Но означает ли это, что улыбающиеся горы не вернутся никогда? На этот вопрос нет однозначного ответа, но есть пространство для осторожной надежды. Искусство вообще и цифровое искусство в частности обладает удивительным свойством: оно не только отражает реальность, но и создает ее. Если Комарелла смог визуализировать падение в хоррор, то теоретически он же может визуализировать и выход из него. Просто это будет не тот же самый выход, не возвращение к наивной сказочности ранних работ. Так не бывает. Человек, прошедший через опыт «неуютного мира», не может просто забыть этот опыт и начать рисовать улыбающиеся горы так, как будто ничего не случилось. Но он может начать рисовать горы, которые улыбаются иначе — с мудростью пережитого, со шрамами, с памятью о том, как они только что оскаливались. Это будет другая улыбка — не детская, не беззаботная, но, возможно, более ценная именно своей выстраданностью.

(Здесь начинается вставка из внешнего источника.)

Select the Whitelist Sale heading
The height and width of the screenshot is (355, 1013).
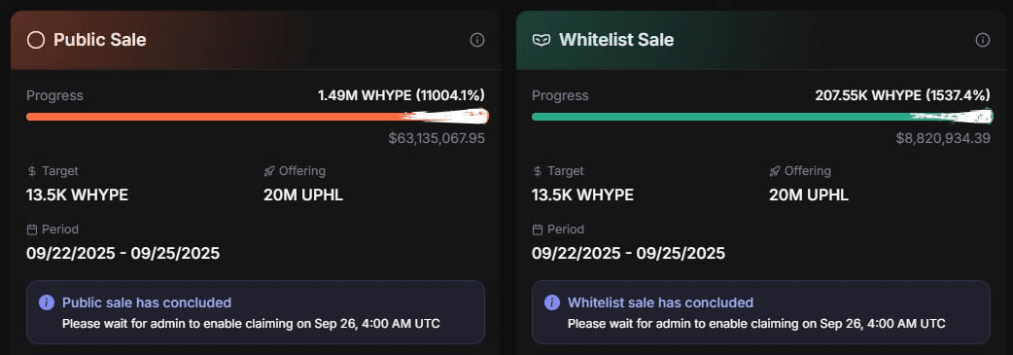(616, 40)
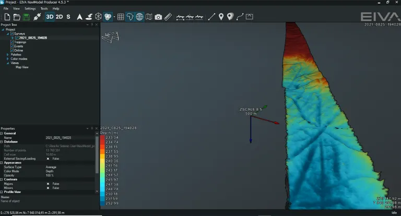
Task: Select Map View in project tree
Action: [22, 67]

В конце концов, «Лоскутик и облако» — это ведь тоже не просто сказка о безоблачном счастье. Это история о том, как маленькая девочка и беглое облако преодолевают препятствия, сталкиваются с непониманием, борются за свое право дружить. Там тоже есть конфликт, просто он разрешается в мажорной тональности. И, возможно, нынешний минор Комареллы — это не финальная точка, а затянувшаяся средняя часть симфонии, за которой, при соблюдении всех законов драматургии, должен последовать финал. Каким он будет? Этого не знает никто. Но пока художник продолжает работать, пока он выплескивает свою «страх и ненависть локации» в цифровые образы, у нас остается шанс на то, что следующий пейзаж, который он создаст, будет хотя бы на один оттенок светлее предыдущего. А это уже немало в мире, который за последние четыре года разучился улыбаться.